From the data below, copy exactly the lines that lie between the one holding "This screenshot has width=512, height=324." and the one holding "Focus the Size", including both, and nothing more.

> _Excerpted records_:

BEGIN

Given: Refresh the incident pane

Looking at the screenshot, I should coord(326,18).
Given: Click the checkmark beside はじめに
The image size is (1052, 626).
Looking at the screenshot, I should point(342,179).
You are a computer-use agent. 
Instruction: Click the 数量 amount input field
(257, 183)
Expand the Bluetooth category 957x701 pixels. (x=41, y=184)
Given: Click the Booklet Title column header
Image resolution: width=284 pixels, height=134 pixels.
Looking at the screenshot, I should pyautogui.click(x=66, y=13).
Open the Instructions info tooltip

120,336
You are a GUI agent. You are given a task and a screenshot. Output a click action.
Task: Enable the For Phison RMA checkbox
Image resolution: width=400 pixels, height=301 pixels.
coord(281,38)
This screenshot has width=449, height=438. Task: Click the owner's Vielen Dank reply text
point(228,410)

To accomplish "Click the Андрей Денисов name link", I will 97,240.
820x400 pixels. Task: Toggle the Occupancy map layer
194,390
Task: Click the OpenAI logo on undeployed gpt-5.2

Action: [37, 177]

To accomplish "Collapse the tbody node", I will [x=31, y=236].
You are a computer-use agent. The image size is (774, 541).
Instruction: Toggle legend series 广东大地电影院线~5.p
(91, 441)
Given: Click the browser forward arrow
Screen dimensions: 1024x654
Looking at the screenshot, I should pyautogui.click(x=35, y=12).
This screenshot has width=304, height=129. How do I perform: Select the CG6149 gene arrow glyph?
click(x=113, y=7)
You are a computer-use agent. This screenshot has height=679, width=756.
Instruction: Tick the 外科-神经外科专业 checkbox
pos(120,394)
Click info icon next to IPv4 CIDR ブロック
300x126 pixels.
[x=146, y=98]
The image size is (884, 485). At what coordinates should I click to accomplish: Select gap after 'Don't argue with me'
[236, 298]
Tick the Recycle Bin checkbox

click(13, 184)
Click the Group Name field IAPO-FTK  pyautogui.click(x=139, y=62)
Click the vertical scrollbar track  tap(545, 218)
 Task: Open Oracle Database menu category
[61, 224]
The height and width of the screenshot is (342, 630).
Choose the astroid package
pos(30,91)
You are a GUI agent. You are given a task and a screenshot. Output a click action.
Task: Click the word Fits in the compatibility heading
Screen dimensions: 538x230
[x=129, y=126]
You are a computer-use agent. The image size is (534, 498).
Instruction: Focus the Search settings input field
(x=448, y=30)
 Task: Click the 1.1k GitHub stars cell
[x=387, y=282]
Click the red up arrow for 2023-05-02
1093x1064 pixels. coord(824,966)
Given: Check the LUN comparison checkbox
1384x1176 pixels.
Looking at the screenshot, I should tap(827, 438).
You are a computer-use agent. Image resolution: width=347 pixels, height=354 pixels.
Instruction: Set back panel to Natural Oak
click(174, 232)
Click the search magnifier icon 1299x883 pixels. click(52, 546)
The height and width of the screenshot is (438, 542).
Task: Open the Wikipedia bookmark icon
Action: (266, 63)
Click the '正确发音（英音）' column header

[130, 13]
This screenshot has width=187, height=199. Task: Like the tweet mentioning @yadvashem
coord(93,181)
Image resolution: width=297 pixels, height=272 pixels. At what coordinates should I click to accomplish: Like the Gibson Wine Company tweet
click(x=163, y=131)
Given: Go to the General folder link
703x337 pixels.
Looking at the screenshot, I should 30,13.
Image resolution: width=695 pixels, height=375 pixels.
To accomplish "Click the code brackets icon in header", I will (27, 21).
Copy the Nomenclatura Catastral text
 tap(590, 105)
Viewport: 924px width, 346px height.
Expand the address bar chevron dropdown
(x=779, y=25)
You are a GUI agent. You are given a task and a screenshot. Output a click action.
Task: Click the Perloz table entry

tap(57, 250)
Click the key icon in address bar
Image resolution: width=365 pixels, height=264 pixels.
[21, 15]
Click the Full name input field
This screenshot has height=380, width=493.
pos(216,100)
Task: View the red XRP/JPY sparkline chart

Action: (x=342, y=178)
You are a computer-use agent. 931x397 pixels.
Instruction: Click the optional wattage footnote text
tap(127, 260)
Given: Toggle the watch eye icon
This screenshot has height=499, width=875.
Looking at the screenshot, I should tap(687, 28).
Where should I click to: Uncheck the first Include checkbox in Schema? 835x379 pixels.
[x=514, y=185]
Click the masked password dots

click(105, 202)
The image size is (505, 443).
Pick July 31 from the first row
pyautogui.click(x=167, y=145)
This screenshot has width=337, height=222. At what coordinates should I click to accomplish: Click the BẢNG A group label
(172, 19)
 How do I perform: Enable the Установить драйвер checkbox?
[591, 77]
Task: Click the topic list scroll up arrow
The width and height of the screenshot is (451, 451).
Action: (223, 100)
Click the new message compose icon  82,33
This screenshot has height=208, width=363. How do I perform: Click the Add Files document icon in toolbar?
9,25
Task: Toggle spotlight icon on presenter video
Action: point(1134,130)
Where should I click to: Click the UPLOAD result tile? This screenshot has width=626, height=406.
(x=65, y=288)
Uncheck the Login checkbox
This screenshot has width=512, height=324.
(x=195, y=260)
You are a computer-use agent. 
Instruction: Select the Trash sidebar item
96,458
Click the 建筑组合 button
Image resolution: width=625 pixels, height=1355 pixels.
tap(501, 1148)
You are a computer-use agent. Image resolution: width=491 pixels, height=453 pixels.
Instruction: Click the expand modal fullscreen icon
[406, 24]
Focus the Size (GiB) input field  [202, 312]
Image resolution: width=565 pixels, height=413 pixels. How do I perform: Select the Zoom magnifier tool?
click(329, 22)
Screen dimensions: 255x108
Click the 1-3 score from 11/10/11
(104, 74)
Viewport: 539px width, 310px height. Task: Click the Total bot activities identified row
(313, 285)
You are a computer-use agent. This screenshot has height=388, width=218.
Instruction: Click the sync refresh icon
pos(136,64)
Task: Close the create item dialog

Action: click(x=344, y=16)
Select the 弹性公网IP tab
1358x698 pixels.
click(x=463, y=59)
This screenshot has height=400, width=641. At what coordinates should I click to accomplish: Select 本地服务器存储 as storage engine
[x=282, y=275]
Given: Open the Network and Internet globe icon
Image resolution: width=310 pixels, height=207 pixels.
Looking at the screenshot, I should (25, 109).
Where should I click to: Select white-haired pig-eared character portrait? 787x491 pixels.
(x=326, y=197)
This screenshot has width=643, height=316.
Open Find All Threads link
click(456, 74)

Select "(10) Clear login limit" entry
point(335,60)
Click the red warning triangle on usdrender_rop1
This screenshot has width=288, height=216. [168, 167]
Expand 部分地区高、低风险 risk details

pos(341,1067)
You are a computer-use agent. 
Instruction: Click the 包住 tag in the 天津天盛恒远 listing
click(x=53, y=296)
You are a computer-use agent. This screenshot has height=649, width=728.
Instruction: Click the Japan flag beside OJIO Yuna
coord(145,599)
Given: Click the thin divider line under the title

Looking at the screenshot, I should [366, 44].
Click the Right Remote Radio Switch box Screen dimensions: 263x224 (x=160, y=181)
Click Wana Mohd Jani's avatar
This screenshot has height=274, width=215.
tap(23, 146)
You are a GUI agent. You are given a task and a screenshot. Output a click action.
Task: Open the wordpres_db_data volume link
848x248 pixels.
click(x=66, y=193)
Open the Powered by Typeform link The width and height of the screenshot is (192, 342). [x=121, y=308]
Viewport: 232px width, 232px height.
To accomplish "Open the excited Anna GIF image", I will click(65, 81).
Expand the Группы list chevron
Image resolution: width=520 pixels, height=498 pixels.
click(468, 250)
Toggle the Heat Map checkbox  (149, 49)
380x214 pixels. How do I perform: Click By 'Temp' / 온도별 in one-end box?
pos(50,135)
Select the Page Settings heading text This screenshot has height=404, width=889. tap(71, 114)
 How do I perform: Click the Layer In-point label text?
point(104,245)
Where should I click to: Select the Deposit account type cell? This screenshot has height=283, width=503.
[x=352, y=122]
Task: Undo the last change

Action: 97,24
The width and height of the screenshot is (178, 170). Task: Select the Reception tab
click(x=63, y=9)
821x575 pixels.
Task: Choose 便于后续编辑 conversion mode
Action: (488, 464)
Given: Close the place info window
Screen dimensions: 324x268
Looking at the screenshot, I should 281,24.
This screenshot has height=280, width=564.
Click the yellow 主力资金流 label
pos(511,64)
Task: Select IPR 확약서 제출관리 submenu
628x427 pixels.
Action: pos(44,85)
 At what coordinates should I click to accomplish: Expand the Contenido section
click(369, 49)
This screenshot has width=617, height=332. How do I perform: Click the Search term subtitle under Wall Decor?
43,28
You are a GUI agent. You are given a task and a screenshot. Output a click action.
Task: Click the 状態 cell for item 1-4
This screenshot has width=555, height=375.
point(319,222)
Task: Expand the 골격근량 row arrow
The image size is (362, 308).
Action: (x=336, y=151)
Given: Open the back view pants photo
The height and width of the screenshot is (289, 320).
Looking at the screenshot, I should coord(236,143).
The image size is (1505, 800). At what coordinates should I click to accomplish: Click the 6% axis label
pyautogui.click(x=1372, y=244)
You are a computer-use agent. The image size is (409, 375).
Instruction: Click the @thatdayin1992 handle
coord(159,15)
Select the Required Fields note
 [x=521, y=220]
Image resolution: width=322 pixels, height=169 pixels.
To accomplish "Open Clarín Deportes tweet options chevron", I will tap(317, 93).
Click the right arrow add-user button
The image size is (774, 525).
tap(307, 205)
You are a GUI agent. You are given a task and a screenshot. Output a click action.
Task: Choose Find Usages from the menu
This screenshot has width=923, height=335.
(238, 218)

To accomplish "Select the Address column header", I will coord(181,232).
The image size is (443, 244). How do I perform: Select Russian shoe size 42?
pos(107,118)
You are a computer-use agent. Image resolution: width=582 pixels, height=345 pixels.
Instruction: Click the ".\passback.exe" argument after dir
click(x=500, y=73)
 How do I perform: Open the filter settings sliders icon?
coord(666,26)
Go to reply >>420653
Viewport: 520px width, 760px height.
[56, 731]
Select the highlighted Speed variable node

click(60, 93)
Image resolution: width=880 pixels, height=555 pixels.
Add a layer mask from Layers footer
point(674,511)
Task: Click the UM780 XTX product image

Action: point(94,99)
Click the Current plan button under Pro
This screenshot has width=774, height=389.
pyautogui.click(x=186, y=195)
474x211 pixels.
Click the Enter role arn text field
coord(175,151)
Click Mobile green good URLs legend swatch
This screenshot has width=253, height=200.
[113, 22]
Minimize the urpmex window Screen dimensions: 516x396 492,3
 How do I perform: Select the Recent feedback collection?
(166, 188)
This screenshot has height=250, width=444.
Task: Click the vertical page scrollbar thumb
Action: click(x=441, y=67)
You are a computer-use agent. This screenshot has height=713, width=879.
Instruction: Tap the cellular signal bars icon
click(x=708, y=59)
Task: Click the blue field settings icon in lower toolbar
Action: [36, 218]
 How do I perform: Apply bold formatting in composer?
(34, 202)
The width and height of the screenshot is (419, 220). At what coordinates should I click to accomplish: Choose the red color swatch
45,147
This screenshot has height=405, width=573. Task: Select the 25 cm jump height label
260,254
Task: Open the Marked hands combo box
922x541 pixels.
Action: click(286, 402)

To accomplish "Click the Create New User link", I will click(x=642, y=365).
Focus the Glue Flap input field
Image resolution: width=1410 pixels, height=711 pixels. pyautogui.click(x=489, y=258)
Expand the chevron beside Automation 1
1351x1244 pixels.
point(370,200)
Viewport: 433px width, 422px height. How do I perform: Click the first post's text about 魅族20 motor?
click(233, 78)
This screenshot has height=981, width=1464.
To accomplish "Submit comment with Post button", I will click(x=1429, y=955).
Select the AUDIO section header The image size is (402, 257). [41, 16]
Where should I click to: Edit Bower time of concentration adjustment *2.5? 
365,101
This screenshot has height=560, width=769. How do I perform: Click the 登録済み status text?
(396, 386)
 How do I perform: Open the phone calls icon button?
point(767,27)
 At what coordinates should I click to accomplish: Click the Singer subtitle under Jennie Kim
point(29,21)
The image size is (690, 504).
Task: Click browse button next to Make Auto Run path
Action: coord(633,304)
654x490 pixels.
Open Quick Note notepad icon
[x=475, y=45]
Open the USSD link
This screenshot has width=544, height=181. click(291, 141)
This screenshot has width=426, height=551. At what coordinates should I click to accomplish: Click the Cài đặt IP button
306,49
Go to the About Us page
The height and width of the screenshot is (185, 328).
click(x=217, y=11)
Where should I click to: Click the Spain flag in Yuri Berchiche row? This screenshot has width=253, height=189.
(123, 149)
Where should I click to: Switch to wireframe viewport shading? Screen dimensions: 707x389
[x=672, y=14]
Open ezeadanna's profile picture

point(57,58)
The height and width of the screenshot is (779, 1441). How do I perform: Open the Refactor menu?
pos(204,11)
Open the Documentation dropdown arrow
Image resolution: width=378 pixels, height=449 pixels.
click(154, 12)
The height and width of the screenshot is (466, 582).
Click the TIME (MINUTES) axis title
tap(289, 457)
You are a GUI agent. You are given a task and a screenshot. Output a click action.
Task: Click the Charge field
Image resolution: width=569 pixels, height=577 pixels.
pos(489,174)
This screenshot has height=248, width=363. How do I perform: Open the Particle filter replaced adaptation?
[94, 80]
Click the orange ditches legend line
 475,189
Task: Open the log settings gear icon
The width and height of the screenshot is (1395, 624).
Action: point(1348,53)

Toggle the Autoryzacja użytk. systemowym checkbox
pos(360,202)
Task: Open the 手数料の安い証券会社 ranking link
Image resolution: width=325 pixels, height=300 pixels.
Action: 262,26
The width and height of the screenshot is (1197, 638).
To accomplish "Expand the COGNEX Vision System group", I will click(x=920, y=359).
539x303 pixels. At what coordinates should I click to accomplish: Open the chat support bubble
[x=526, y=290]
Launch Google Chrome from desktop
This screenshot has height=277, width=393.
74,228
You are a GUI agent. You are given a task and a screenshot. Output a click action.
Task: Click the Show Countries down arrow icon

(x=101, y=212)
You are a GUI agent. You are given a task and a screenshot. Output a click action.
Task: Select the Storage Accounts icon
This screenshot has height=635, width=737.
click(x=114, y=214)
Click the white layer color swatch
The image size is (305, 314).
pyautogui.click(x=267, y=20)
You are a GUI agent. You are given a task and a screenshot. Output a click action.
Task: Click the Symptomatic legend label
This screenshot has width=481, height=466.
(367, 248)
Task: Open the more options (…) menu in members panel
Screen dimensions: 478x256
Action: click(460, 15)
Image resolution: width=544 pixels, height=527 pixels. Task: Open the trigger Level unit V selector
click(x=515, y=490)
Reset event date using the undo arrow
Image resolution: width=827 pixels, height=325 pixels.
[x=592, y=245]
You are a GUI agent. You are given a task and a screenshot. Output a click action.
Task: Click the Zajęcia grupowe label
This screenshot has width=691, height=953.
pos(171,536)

END

> _Solution below_:
This screenshot has width=512, height=324.
(x=195, y=260)
You are a computer-use agent. 
Instruction: Select the Trash sidebar item
96,458
Click the 建筑组合 button
Image resolution: width=625 pixels, height=1355 pixels.
tap(501, 1148)
You are a computer-use agent. Image resolution: width=491 pixels, height=453 pixels.
Instruction: Click the expand modal fullscreen icon
[406, 24]
Focus the Size (GiB) input field  [202, 312]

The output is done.